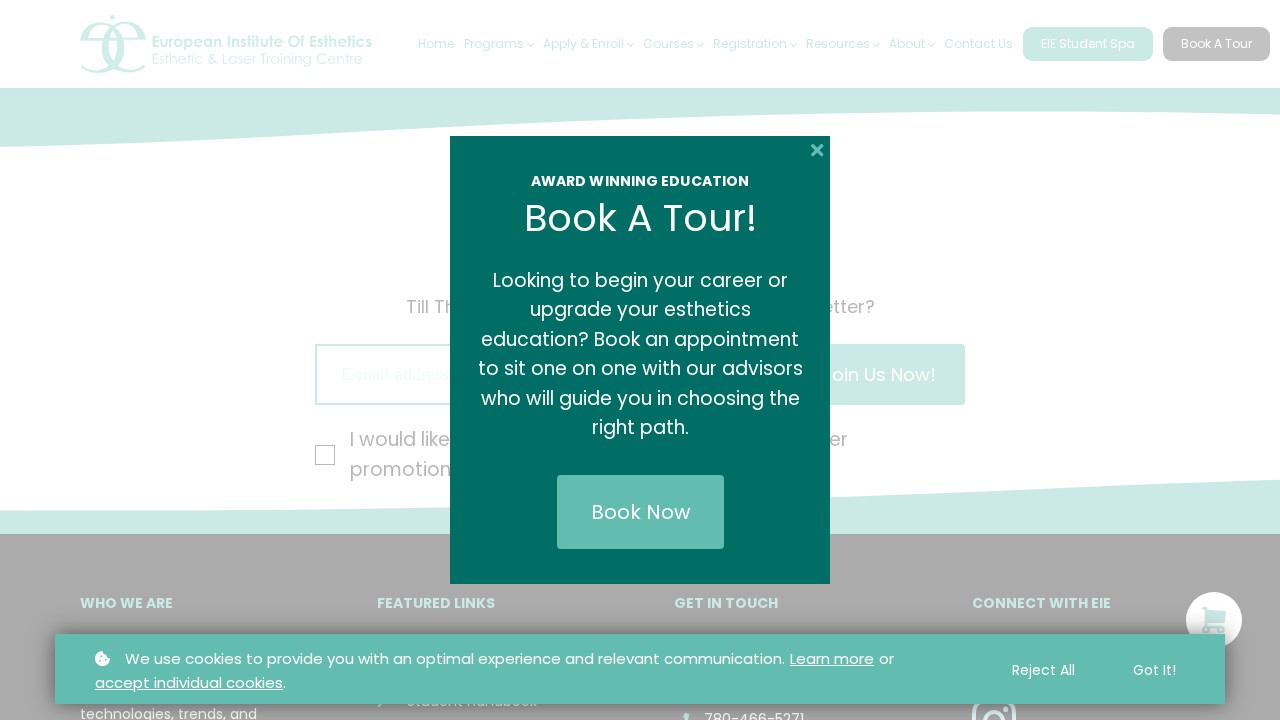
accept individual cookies (189, 682)
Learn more (832, 658)
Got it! (1154, 670)
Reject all (1043, 670)
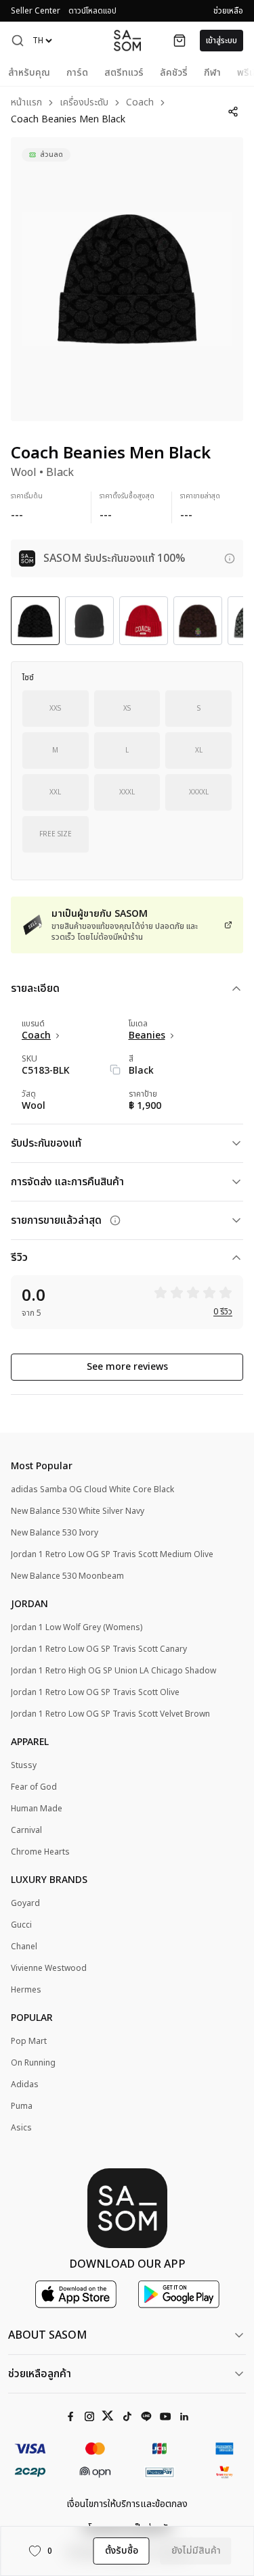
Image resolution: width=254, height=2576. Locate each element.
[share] (232, 111)
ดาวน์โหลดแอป (92, 10)
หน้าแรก (26, 103)
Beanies (147, 1036)
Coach (140, 103)
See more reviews (127, 1367)
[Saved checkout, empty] (179, 40)
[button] (17, 40)
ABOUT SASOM (47, 2335)
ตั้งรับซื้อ (121, 2551)
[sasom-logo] (127, 40)
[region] (127, 279)
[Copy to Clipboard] (115, 1069)
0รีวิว (222, 1311)
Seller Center (35, 10)
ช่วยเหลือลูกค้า (39, 2374)
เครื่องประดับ (84, 103)
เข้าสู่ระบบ (221, 40)
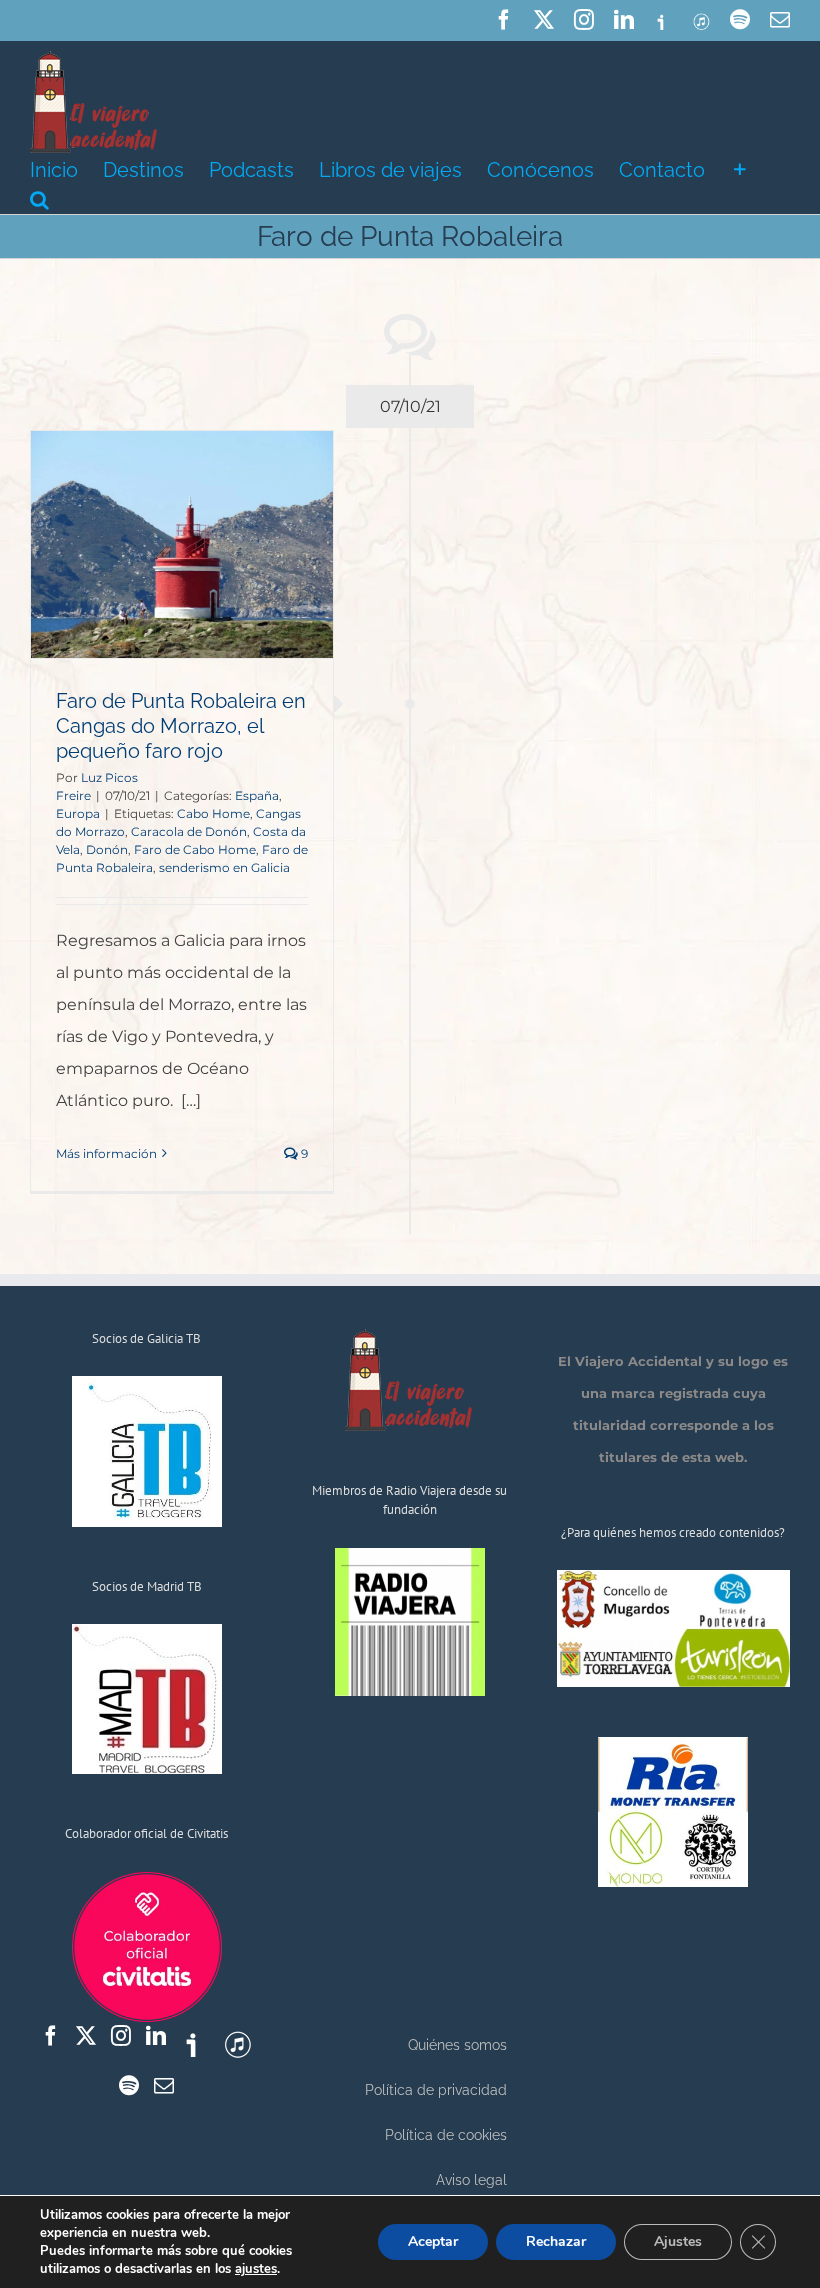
○ ○ ○ ○ ○
DESCRIPTION OF THE TASK: Hand back the data above exactly, leaving out all pictures.

RESULT:
accept individual cookies (189, 682)
Learn more (832, 658)
Got it! (1154, 670)
Reject all (1043, 670)
Image resolution: width=254, height=2576. Locate each element.
[share] (232, 111)
ดาวน์โหลดแอป (92, 10)
หน้าแรก (26, 103)
Beanies (147, 1036)
Coach (140, 103)
See more reviews (127, 1367)
[Saved checkout, empty] (179, 40)
[button] (17, 40)
ABOUT SASOM (47, 2335)
ตั้งรับซื้อ (121, 2551)
[sasom-logo] (127, 40)
[region] (127, 279)
[Copy to Clipboard] (115, 1069)
0รีวิว (222, 1311)
Seller Center (35, 10)
ช่วยเหลือลูกค้า (39, 2374)
เครื่องประดับ (84, 103)
เข้าสู่ระบบ (221, 40)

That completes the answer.